Monday, December 6, 2010

Spiced Pork Agrodolce

This recipe is from Giada De Laurentiis's "Childhood Favorites" episode of her show Giada at Home. She used thick cuts of pork chops, while I veered toward tender pork tenderloin, sliced into medallions. For this recipe, we will make a fancy-shmancy sounding entree in a very simple manner. We will start by preparing the pork with a little spice from red pepper flakes, then creating the agrodolce sauce, the naming meaning agro (sour) and dolce (sweet), a tradition in Italian cuisine.

On a side note, I have a confession: I love the opera. It started as a need to fulfill an extra curricular class in high school but grew to a solid interest. I was involved in the school's Opera Society and our teacher focused on the a series in Dallas that spring, Richard Wagner's Das Rheingold, Siegfried, Die Walkure (remember the "w" in German is pronounced like a "v", sports fans example Dirk Nowitzki, and they are very emphatic with their pronunciation). We would study the libretto and learn the story in English, translating from German, and then go see each opera. He always wanted us to learn his favorite, Verdi's Italian opera, Rigoletto, but it was not playing that semester - and then I graduated. I recently saw Rigoletto is coming to Dallas this spring so I downloaded the arias and playing them tonight as I prepare this Italian pork dish.

Grocery List:
  • 1/4 cup olive oil
  • 1 lb. pork tenderloin
  • Crushed red pepper flakes
  • 1/2 cup balsamic vinegar
  • 1/2 cup honey
  • 3 cloves garlic, minced
  • 3 scallions, pale green and white part only, minced
  • 1 tsp fresh rosemary leaves, minced
  • 2 tbsp unsalted butter
  • Salt and pepper to taste
Start by mincing your fresh rosemary, garlic and scallions, then combine with the balsamic vinegar and honey in a mixing bowl, whisking well. Pour into a sauce pan over medium heat. Once bubbling, add the butter and whisk until dissolved and thickened, creating the glaze.

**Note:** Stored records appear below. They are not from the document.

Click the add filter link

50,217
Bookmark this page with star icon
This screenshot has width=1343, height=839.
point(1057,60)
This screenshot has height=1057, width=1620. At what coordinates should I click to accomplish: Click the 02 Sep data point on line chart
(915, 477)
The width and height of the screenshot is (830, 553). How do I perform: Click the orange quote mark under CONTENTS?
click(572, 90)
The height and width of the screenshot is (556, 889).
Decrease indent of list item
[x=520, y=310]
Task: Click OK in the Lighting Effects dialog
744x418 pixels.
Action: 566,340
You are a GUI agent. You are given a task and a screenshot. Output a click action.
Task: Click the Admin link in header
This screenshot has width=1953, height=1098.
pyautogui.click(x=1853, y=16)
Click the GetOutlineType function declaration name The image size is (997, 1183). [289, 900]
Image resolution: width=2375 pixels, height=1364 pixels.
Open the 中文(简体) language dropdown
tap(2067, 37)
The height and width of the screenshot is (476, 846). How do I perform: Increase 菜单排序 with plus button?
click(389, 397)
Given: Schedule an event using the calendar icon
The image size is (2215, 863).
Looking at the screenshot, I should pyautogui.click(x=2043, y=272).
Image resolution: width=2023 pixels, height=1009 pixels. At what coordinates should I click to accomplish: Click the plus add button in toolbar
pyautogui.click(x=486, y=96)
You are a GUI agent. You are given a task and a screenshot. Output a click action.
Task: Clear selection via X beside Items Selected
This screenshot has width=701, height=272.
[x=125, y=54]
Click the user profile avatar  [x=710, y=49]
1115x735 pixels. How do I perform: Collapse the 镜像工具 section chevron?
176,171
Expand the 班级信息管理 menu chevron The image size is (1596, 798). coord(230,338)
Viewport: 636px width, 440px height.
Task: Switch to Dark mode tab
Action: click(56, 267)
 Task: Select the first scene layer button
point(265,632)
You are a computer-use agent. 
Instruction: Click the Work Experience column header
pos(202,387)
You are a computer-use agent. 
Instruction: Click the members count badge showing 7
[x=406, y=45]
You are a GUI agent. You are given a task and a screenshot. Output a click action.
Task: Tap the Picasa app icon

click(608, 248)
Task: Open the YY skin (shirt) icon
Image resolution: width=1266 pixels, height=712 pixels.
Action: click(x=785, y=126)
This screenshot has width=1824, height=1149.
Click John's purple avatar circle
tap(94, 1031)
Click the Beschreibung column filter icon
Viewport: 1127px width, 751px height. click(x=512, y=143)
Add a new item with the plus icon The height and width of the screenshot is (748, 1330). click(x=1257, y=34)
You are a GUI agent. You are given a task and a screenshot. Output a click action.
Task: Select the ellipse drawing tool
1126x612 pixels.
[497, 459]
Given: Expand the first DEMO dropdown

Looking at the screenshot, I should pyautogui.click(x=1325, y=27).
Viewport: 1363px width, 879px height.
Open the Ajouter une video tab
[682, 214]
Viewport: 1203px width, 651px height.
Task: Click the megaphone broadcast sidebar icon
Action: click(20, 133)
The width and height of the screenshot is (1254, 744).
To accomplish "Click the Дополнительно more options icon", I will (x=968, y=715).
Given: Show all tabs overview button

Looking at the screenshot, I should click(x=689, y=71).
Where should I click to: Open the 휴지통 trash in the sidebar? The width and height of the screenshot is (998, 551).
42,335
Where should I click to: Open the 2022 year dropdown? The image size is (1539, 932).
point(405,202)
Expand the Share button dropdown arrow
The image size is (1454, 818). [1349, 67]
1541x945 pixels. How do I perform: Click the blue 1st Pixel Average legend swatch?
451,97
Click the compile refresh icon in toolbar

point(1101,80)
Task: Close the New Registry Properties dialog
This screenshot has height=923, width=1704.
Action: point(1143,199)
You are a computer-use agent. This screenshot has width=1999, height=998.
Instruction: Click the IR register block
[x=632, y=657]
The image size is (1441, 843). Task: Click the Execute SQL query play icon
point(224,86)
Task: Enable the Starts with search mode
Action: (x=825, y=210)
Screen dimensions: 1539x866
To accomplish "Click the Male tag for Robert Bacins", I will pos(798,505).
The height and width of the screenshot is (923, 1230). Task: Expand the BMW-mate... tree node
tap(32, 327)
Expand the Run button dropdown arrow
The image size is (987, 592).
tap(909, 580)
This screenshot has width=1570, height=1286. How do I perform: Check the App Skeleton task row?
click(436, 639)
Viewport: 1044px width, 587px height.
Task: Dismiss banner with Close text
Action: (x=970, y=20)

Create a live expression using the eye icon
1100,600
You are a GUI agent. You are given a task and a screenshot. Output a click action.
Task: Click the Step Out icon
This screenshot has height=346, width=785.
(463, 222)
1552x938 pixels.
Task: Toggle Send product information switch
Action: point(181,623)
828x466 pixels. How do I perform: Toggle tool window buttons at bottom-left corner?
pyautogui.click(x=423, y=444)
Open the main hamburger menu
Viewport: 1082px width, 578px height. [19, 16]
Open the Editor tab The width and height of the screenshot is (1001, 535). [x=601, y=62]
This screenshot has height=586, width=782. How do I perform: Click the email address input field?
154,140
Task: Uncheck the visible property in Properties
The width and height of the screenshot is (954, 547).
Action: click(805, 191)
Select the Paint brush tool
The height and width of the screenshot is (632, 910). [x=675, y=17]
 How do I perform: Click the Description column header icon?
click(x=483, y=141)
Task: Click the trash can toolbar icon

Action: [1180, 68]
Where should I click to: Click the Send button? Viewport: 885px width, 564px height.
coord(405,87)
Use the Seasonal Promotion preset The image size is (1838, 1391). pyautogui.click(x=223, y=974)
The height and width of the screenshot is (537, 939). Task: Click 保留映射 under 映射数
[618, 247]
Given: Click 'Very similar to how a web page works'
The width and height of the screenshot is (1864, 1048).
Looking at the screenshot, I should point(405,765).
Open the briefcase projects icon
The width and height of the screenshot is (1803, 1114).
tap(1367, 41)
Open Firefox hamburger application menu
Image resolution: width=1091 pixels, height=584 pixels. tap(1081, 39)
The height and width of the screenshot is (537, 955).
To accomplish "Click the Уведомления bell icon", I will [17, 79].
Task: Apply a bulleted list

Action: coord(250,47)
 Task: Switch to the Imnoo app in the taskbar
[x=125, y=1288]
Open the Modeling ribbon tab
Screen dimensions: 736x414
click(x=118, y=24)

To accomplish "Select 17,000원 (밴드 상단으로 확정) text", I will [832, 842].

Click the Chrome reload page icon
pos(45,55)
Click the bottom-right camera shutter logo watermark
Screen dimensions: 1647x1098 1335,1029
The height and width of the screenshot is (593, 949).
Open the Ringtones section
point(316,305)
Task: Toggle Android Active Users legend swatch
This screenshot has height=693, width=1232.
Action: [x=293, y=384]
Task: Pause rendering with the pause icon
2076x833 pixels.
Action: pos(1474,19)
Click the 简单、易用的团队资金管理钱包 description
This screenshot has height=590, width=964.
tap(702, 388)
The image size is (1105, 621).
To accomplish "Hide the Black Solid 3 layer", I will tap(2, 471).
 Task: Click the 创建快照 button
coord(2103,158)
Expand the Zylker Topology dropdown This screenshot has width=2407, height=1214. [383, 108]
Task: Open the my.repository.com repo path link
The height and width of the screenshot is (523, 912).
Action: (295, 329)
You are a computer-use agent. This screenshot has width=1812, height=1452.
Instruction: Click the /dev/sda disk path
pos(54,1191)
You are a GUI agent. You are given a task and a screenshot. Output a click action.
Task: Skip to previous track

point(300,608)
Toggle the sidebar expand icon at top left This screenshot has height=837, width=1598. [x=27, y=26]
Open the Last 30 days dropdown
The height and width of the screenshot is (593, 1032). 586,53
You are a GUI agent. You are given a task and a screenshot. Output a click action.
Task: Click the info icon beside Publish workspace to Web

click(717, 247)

Cut your tenderloin into 1 - 1 1/2 inch medallions, season with salt, pepper and red pepper flakes. Heat the olive oil in a skillet and sear your pork for 5-6 minutes. Flip and spoon 1/3 cup's worth of the glaze over the pork, then cover the skillet to help the meat cook evenly. Let cook for an another 6 minutes.

Once the pork is cooked through, arrange on a plate and spoon the glaze over top. Maybe it was the mood from cooking, maybe it was the classical music, or maybe it really was just that good but we really loved this recipe! The butternut squash risotto was a perfect compliment to this meal. Very successful Monday night in my kitchen, bon appetit mi amores.